Tuesday, October 2, 2007

She's Gone and She Won't be Back, Well Somewhat.


Moving on is the process of creating your future. If you don’t find yourself moving on then your present will suggest that you are stuck in the past and unless it was the bomb, without regrets, you must be very depressed right now.

Although my future seems to have been the past repeated “same shit, different day” scenarios for the last ten years, I have to admit the different environments give me a sense optimism. Maybe things will be different this time and I won’t make the same mistakes again is the game plan. As applied to my recent bold moves, I can only say so far so good.

Throughout my life, I have been told by instructors, mentors, and elders that everyone learns from their mistakes but in my experiences, I have found that this is not true. What if the individual has no accountability and lacks hindsight? How many people do you know that when questioned about making the same mistake again, their response is just the sad “I know”. Well not me, I am that once bitten, twice shy kind of woman.

Where am I going with all this? Well I am in a much better place right now. Everything is new but not unfamiliar so adapting is a cinch. I know where I am headed and I see nothing but success in my present future. I’ve moved on, and the change in environment doesn’t intimidate me. So why am I constantly looking into my not so distant past? I am not sure if I am making sure I dotted every “I” and crossed every “T” but whatever it is, I hope that one day my past will stop haunting me and moving on will not include the reflection of my past.

Thursday, April 26, 2007

I Know That's RIght, Apology Accepted!




I know that Mr. Cosby would appreciate any apology, so I will accept it in his absence.

Why would I do such a thing you all ask? Well, as a wife and mother of five, I could relate to EVERYTHING that Mr. Cosby has bitched at the Black community about in the last two years. I know what it means to be more than a responsible parent, I am a ACCOUNTABLE parent, and in this day in age, you need both to keep your kids in line.

I have a 15 year-old son, who has kissed a girl, looked a a soft smut film, and believe it or not, he is a virgin. And I also know how many times he's been absent or late, and he currently has a C average. Now how many hood derived parents could attest to that?

I lived in a lot of Hoods in my life. I currently live in a White hood and believe me, Mr. Cosby should have had a word or two for these parents also. Sex, pregnancy, crime, drugs, underage drinking, and violence surround all children, in the streets, music, television, and video games. How our children get overexposed to these outlets is the parents fault, in my and his opinion. Teaching values and ethics is my job, not the industry. I am accountable for my child's rearing, and I take it very seriously.

More parents should engage their children's lives. Find out what is on their minds. Discuss what media interests them. Watch and listen to what interest them. Keep the lines of communication open and you will have better, not complete, control of their actions.

Mr. Cosby has always been there for the children of the hood, hell he made a show to display that they have interests, education, and honor amongst their fellow brother (and sister, wasn't Russell/Bucky a Gal? Who could tell under all dem clothes!).

Anywho, thanks to everyone that showed the Cos some love, and next time you nay-sayers want to rip him a new one, ask me first!

Thursday, March 29, 2007

Could I Be a Better Poster Child?


I suffer from diabetes and hypertension and I have to say that it began in good ole Barbecue, fried fish, as a matter of fact, fried everything Kansas City Missouri.

One pregnancy, and now a life-altering illness.
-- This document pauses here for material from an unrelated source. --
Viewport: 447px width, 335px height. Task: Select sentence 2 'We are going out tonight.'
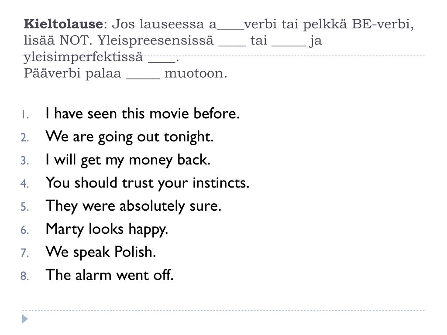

It took Luther, Barry and many other Black icons away from us, and I am sure that a few of you lost a aunt, uncle or grandparent. Really, I know you may have lost more.

Diabetes and Hypertension are also known as the "Silent Killer" because you feel fine, although you are dying slowly. A huge hint of diabetes is the thirst. Hypertension, honestly there is no way of knowing, well until you are about to have a stroke or heart attack.

Get yourself checked. Shoot, go to the house of that family member that has a cuff or a glucose meter and check. You can also call the American Diabetes Association, or the Heart and Stroke Foundation to find various health check clinics.

You only have one life to live. Don't let food and a lack of exercise cut it short, unless you are a lazy, indulgent glutton and you are into that kind of thing.